September 12, 2019
Public USB Charging Stations Pose Data Security Risk
Imagine this: You’ve arrived at the airport. You check in, and want to tweet about your upcoming adventure. Panic sets in as you look at your phone and realize it has less that 10% battery life left. At your gate, or built into the tables at the airport bar, you see a charging station with USB outlet. You can’t resist. You take your cable, plug your device in, and kind of hope for a short boarding delay to bring your battery back into the green. Unfortunately, despite the convenience, the public USB ports can expose your devices to malware and data breaches.
The 2019 X-Force Threat Intelligence Index ranks the transportation industry as the second-most attacked industry (after the financial services industry) with 566 million records leaked in breaches. But it’s not just booking sites and airlines that need to be careful.
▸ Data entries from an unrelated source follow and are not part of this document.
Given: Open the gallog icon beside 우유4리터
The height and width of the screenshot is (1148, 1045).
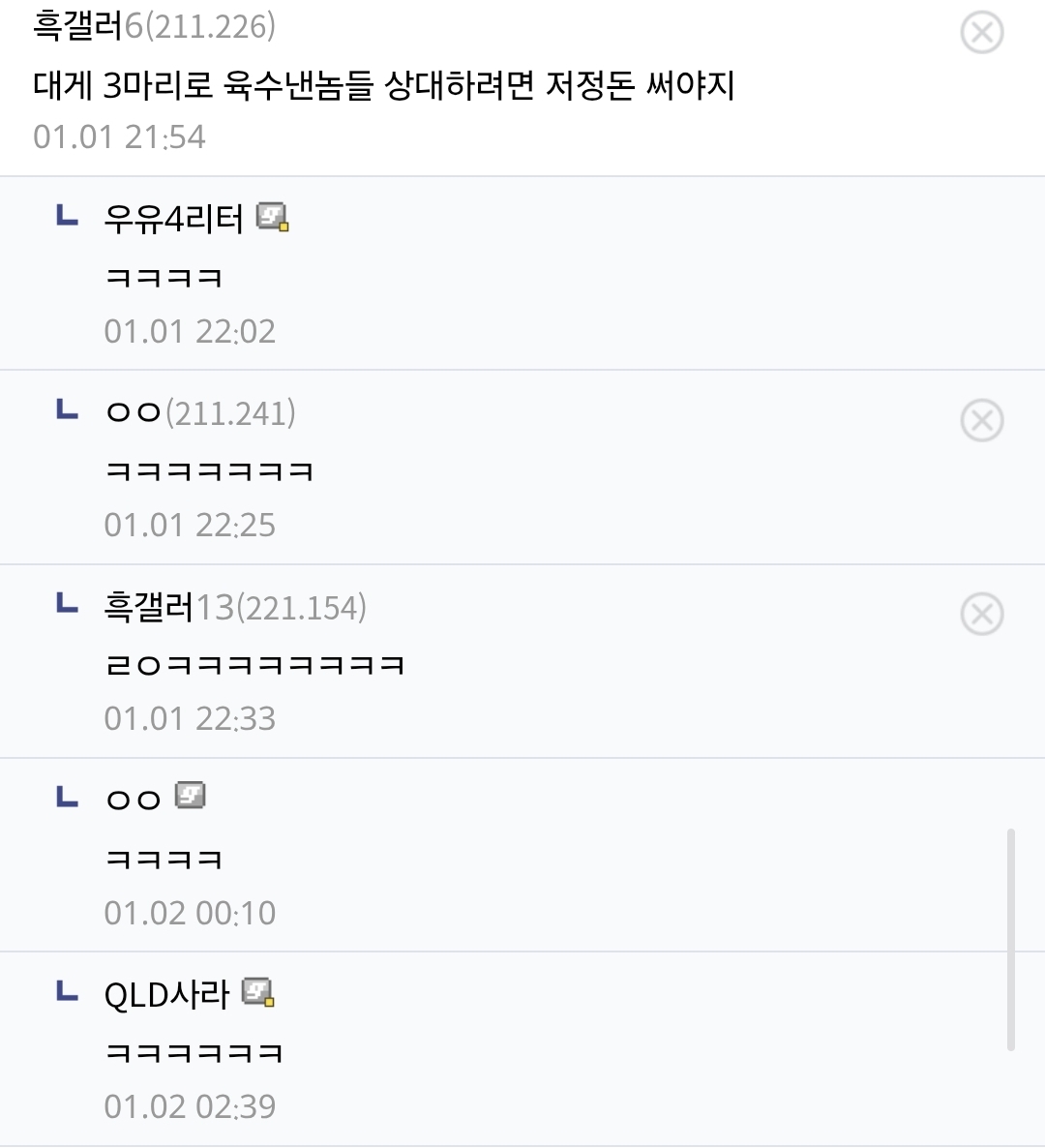Looking at the screenshot, I should pos(273,218).
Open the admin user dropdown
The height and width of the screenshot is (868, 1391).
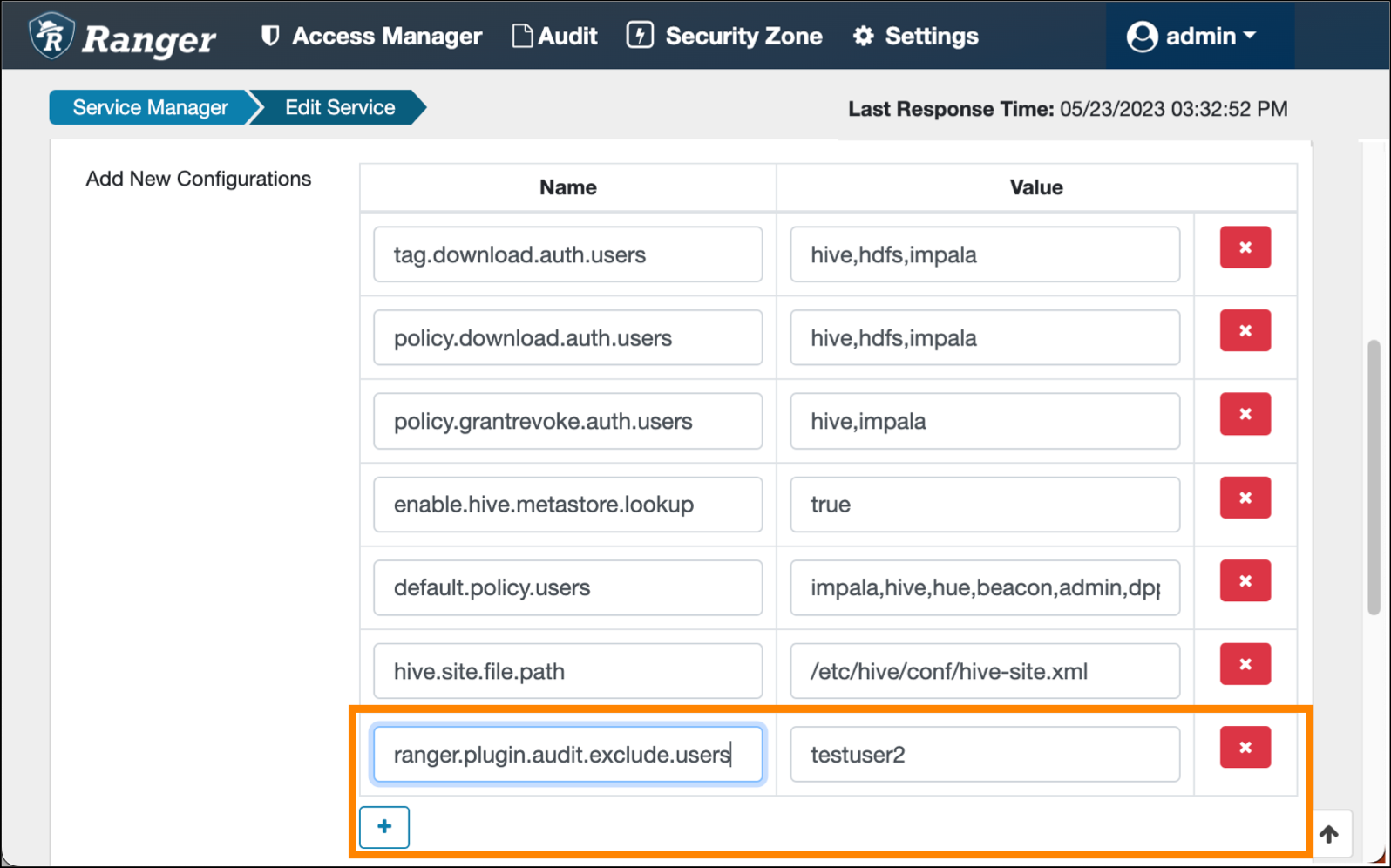pyautogui.click(x=1191, y=37)
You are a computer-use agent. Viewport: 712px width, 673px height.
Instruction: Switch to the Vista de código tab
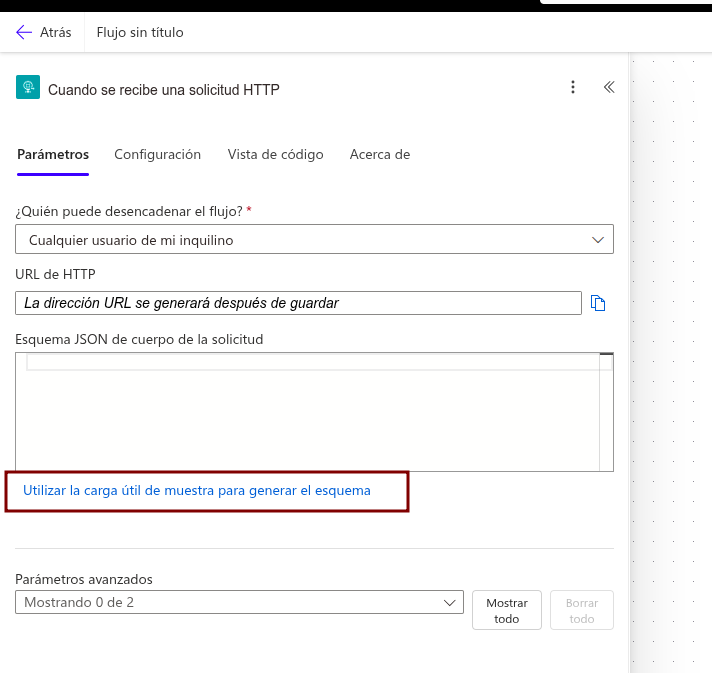coord(275,154)
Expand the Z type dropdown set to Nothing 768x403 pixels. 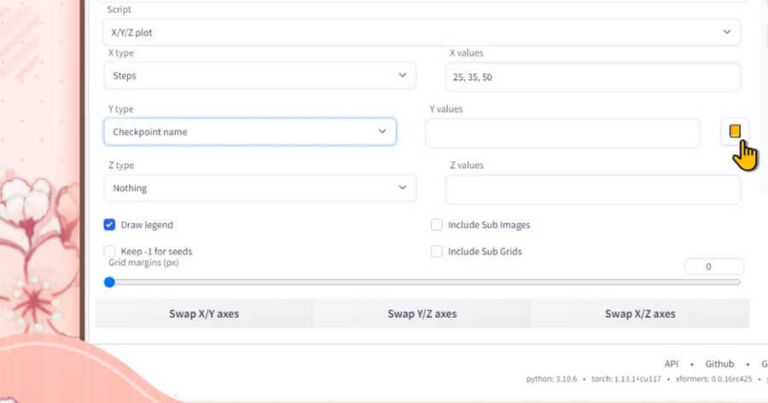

In an interview with Forbes, Caleb Barlow, an executive at IBM Security’s X-Force Threat Intelligence, explains that hackers can alter public USB outlets to access your data or install malware on your device, without you knowing. Alternatively, hackers may leave an ordinary-looking USB stick or charging cable in public, equipped to compromise the privacy of any unsuspecting person who connects to it. According to Barlow, it’s “kind of like finding a toothbrush on the side of the road and deciding to stick it in your mouth. You have no idea where that thing has been…”
The simplest way for jetsetters to protect their information from this kind of attack is to avoid public USB ports. Bring your own chargers, and plug them into electrical outlets (or your own portable power back) rather than a public USB jack. There are also adapters, like the “Juice-Jack Defender,” which plug in between the USB port and your cable and prevent the transmission of data during charging.
Whatever you do, if you find an unattended USB drive or cable, keep walking.